→ **DOCUMENT PASSAGE**:
================================

Benchmarks and performance

DocTranslater performance depends on PDF complexity, layout model cost, LLM latency and pricing, and hardware. The project does not publish CI-enforced throughput SLAs; numbers here describe how to measure and what to expect at a high level.

What affects runtime

Pages and text volume — more IL paragraphs mean more LLM round-trips.
Router / model — hosted APIs vs local servers change latency profiles entirely.
OCR — --ocr-mode other than off adds RapidOCR and image work (optional extra ocr).
Translation memory — SQLite and fuzzy tiers add lookup cost but can skip LLM calls.
Assets — first run may download layout models; use doctranslate assets warmup and optional offline packs (see Configuration).

Manual end-to-end timing (local LLM)

Use the helper script (requires a running local server and a sample PDF):

uv run python scripts/bench_local_translation.py \
  --pdf examples/ci/test.pdf \
  --lang-in en --lang-out zh \
  --backend ollama --model qwen2.5:7b

The script prints JSON with elapsed_seconds for the full translate subprocess. Compare runs on the same machine only.

Hosted API runs

For OpenAI or router mode, wall time is dominated by tokens × model speed × rate limits. Rough indicative tables for GPT-class models may appear in the root README; treat them as examples, not guarantees.

Profiling (contributors)

Memray — optional extra DocTranslater[memray]; see Contributing — Profile memory usage.
py-spy — listed in the dev dependency group for sampling profiles of running processes.

================================

→ **AVAILABLE DATA**:

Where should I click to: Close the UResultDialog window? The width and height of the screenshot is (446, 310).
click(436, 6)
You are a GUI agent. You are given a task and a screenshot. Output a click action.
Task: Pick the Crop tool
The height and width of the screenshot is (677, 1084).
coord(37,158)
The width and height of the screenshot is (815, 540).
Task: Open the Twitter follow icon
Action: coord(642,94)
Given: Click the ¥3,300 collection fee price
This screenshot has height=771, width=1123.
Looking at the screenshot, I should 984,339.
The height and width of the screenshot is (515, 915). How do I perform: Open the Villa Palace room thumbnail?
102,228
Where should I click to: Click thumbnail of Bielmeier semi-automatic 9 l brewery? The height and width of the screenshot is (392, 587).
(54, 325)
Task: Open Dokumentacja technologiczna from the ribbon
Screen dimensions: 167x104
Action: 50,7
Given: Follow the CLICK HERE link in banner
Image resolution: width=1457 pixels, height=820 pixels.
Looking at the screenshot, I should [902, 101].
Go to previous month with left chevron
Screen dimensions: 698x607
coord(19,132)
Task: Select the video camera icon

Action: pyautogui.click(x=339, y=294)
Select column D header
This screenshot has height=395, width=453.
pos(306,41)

================================

→ **CHECK YOUR UNDERSTANDING**:
• A. From the benchmarks and performance page, quote the part that opens with the words containing "Pages and text" and closes with "skip LLM calls.".
• B. According to the benchmarks and performance page, why can translation memory be worth using even though it adds lookup cost? Answer in one to three sentences.

→ **WRITTEN ANSWERS**:
• A.
Pages and text volume — more IL paragraphs mean more LLM round-trips.
Router / model — hosted APIs vs local servers change latency profiles entirely.
OCR — --ocr-mode other than off adds RapidOCR and image work (optional extra ocr).
Translation memory — SQLite and fuzzy tiers add lookup cost but can skip LLM calls.

• B. Translation memory's SQLite and fuzzy tiers do add lookup cost. They can also skip LLM calls, which offsets that cost.